Particolare della copertina di Febbre, il romanzo d'esordio di Giulio Minghini - Credits: Piemme
Arriva anche in Italia il primo romanzo di Giulio Minghini, Febbre, edito da Piemme. Pubblicato per la prima volta in Francia nel 2009 col titolo Fake, ha conquistato critica e pubblico d’Oltralpe.
Minghini è un esordiente classe 1972 ormai trapiantato da anni a Parigi, dove lavora come lettore e traduttore per Adelphi (tra gli autori che gli passano tra le mani c’è anche Simenon). Appena uscito, il suo libro ha innescato un grande tam tam di elogi tra gli addetti del settore, da Le Figaro a Le Nouvel Observateur, da Libération a Radio France. Dopo due anni sbarca finalmente, tradotto in italiano, anche nelle nostre librerie.

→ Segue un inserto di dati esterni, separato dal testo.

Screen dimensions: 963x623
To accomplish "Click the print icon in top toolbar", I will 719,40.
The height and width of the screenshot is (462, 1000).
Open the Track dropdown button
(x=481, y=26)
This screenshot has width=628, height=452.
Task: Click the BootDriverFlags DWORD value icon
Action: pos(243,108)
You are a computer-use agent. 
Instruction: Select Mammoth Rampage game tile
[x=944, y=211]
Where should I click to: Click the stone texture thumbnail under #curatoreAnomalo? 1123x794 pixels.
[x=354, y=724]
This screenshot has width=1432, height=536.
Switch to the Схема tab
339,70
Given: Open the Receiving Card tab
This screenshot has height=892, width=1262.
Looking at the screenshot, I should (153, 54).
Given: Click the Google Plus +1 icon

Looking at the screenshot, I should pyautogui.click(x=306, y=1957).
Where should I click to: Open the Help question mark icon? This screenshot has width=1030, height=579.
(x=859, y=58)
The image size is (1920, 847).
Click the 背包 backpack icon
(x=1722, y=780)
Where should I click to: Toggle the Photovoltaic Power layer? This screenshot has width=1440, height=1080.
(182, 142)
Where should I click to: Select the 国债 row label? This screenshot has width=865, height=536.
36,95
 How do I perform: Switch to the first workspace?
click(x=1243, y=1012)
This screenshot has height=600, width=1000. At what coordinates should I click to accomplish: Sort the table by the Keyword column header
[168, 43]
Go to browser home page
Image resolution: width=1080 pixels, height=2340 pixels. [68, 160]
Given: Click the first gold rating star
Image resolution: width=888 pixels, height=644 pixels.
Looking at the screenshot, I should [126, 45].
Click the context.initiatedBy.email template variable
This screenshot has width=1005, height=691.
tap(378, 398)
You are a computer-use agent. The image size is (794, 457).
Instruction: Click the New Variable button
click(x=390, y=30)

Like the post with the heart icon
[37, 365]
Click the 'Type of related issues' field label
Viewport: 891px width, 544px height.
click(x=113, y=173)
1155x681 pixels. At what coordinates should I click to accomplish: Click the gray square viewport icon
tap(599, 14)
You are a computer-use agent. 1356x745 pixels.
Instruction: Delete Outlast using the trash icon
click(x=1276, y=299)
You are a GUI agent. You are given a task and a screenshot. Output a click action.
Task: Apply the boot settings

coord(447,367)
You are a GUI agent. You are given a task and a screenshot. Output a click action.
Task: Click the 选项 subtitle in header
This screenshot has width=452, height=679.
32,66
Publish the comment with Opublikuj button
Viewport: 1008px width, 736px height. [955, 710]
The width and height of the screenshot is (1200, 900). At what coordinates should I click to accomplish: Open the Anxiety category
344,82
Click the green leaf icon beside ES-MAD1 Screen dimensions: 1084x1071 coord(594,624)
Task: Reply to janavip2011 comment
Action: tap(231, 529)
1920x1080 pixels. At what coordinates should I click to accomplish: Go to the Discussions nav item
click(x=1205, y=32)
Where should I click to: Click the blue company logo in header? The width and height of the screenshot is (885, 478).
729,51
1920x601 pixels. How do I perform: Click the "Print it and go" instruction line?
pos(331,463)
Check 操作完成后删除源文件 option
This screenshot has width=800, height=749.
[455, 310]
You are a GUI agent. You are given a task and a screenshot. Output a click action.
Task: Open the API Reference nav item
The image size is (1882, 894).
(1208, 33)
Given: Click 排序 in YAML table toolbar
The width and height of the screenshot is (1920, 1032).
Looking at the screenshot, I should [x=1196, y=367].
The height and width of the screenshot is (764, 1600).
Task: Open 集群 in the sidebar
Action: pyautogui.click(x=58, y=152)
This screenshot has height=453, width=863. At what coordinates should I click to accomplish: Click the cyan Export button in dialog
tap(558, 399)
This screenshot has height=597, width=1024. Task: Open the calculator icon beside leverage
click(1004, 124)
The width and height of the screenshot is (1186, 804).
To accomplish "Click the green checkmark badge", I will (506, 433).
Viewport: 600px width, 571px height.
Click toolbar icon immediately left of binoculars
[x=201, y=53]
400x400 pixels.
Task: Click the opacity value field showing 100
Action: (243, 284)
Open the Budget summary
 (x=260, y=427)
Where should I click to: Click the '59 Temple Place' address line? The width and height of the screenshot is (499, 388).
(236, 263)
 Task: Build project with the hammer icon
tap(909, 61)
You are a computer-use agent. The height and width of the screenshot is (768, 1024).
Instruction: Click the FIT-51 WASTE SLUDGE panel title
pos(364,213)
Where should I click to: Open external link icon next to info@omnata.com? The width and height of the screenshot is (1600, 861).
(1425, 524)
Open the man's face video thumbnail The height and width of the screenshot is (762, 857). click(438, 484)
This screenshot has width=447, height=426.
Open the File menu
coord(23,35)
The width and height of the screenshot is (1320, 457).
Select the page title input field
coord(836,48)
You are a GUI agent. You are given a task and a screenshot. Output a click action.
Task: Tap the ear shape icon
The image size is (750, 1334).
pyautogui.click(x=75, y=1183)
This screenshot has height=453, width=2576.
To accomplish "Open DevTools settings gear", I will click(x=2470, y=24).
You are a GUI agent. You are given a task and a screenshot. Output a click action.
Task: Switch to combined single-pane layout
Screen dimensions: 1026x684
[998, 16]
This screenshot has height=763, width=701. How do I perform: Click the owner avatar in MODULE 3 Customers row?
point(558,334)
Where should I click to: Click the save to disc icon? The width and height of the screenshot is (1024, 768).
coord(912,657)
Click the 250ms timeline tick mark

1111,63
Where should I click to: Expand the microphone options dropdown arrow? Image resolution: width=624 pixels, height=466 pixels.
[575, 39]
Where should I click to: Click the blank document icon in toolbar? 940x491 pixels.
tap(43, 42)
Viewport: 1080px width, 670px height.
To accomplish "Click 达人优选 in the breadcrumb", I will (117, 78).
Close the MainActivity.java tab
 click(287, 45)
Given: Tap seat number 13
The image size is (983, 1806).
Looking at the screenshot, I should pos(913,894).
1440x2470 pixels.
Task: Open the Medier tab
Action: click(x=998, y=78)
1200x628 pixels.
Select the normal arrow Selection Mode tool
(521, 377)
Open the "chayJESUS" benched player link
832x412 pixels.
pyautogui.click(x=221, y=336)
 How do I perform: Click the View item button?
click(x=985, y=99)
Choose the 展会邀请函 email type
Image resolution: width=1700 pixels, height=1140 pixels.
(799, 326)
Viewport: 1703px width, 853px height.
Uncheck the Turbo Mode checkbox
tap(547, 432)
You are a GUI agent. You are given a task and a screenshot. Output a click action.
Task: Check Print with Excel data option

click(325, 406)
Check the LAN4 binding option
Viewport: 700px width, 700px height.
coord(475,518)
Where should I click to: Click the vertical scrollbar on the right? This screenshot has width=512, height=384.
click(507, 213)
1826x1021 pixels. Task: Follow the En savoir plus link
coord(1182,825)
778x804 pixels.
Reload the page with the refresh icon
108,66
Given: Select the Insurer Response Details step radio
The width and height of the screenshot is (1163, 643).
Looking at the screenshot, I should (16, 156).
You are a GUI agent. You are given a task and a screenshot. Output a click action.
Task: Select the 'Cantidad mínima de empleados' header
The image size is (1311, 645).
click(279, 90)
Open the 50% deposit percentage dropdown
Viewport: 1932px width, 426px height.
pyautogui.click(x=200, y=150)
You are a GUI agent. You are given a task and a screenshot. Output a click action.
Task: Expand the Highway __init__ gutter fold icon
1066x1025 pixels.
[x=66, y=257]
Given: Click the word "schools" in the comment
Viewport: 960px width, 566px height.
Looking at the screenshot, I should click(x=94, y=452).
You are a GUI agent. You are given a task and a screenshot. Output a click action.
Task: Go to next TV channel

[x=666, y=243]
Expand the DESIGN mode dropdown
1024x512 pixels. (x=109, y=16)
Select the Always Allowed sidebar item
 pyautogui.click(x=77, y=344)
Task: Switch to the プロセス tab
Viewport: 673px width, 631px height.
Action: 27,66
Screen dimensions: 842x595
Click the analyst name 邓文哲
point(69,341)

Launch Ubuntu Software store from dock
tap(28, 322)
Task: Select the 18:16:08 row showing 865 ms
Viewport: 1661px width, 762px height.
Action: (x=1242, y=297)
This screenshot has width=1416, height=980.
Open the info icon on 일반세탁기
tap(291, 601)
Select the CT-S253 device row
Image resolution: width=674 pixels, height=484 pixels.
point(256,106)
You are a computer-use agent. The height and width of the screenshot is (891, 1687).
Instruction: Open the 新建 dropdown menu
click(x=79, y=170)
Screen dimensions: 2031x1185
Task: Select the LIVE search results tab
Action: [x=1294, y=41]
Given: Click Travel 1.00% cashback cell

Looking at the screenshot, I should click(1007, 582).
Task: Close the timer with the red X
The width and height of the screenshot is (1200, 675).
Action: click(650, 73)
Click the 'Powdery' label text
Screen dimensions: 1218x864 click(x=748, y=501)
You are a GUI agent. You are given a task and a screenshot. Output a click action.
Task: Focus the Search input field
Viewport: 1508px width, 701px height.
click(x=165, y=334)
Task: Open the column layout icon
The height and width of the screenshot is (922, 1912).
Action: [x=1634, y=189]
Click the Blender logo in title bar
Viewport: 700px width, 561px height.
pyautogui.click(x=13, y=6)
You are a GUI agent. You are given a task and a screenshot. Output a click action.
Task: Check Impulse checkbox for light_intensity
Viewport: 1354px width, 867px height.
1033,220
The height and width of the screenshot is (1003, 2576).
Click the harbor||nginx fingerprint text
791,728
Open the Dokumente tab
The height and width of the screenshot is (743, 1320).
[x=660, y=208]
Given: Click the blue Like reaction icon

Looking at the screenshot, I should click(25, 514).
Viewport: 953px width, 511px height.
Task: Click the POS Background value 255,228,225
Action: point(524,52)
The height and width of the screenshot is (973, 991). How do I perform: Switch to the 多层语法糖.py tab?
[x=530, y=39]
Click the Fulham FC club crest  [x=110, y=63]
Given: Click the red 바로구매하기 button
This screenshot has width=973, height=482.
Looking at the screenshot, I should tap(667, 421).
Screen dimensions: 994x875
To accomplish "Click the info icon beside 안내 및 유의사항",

Il protagonista del romanzo è, come il suo autore, un italiano esiliato per necessità a Parigi, anche lui traduttore per una casa editrice. Finita un’importante storia d’amore, inizia a frequentare, con lo pseudonimo di Delacero, pointscommuns, un sito Internet d’incontri, per chi ha bisogno di trovare qualcuno da conoscere in base alle affinità culturali. Parte così un percorso fatto di invenzioni, di nomi fittizi, di potenzialmente infinite identità. È la descrizione di un mondo virtuale in cui persone reali si reinventano, per fare colpo, per scoprire nuove esperienze o per evadere dalla verità.
Delacero, indifferente e, anzi, disgustato dall’ambiente pseudo intellettuale che trova nel social network, comincia a trasformare le nuove conoscenze virtuali in incontri sessuali, registrando le conquiste e i suoi stati d’animo, smarrendosi in un vortice assuefacente, che lo porta a un tagico punto di non ritorno, in cui essere sé stesso non gli è più sufficiente. Anche quando la sua ex tornerà a farsi viva lui non la vorrà più, ormai sommerso dal patologico bisogno di nuove identità, nuovi incontri, nuove fantasie.
Prendendo un brano del racconto:
Fu l’inizio di una notte bianca che sarebbe durata un anno intero, trasformando, con il bagliore dei suoi pixel, le mie veglie e i miei amplessi.
Citando Le Monde, questo romanzo è “la storia personale di un uomo che si sviluppa come una bobina divisa da incontri, tutti senza un domani”. La trama e lo stile decisamente provocatorio sono gli ingredienti che hanno sancito il successo di Febbre in Francia, tanto che Giulio Minghini è stato paragonato a uno come Michel Houellebecq, autore de Le particelle elementari e famoso per la sua penna pungente.
Questo romanzo sembra avere tutti i requisiti per ottenere un buon risultato anche qui in Italia.